Given exercise:
Format the stretch of the material from the line containing "Task: Click the Truyện Kiều text atop poster" through the line containing "Action: 411,102" as a JSON list of strings, one string per line, omitting blank lines.
START Supplied information
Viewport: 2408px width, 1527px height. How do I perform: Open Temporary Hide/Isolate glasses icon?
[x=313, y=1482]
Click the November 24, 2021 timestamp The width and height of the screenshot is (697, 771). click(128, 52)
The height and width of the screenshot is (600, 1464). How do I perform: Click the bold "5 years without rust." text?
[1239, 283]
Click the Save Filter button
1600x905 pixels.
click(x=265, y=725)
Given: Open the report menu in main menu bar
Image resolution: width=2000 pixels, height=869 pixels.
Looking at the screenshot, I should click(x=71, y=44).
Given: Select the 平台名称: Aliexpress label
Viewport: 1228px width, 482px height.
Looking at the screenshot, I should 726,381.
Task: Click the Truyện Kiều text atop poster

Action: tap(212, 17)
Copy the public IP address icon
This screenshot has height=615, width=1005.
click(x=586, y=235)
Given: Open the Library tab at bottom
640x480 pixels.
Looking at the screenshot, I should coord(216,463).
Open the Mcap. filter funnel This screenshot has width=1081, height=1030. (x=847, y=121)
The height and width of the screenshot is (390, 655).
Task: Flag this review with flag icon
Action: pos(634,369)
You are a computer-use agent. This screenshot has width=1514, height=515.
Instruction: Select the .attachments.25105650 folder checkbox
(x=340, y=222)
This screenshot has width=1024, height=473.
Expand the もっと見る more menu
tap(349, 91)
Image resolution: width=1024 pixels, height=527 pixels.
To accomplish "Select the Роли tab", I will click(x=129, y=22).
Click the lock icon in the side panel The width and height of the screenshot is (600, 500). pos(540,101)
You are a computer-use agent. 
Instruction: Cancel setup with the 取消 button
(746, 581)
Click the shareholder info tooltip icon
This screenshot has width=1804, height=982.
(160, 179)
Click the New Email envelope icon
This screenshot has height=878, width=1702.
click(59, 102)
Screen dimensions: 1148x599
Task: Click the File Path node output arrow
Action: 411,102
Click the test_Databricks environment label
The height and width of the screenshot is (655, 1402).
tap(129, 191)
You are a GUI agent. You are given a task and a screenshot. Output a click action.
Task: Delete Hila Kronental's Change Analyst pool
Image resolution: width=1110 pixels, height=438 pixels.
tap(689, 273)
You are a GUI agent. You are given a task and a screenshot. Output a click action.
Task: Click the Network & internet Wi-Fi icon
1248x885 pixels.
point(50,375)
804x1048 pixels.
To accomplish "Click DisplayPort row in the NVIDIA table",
END Supplied information
Solution to this exercise:
[
  "Task: Click the Truyện Kiều text atop poster",
  "Action: tap(212, 17)",
  "Copy the public IP address icon",
  "This screenshot has height=615, width=1005.",
  "click(x=586, y=235)",
  "Given: Open the Library tab at bottom",
  "640x480 pixels.",
  "Looking at the screenshot, I should coord(216,463).",
  "Open the Mcap. filter funnel This screenshot has width=1081, height=1030. (x=847, y=121)",
  "The height and width of the screenshot is (390, 655).",
  "Task: Flag this review with flag icon",
  "Action: pos(634,369)",
  "You are a computer-use agent. This screenshot has width=1514, height=515.",
  "Instruction: Select the .attachments.25105650 folder checkbox",
  "(x=340, y=222)",
  "This screenshot has width=1024, height=473.",
  "Expand the もっと見る more menu",
  "tap(349, 91)",
  "Image resolution: width=1024 pixels, height=527 pixels.",
  "To accomplish \"Select the Роли tab\", I will click(x=129, y=22).",
  "Click the lock icon in the side panel The width and height of the screenshot is (600, 500). pos(540,101)",
  "You are a computer-use agent. ",
  "Instruction: Cancel setup with the 取消 button",
  "(746, 581)",
  "Click the shareholder info tooltip icon",
  "This screenshot has width=1804, height=982.",
  "(160, 179)",
  "Click the New Email envelope icon",
  "This screenshot has height=878, width=1702.",
  "click(59, 102)",
  "Screen dimensions: 1148x599",
  "Task: Click the File Path node output arrow",
  "Action: 411,102"
]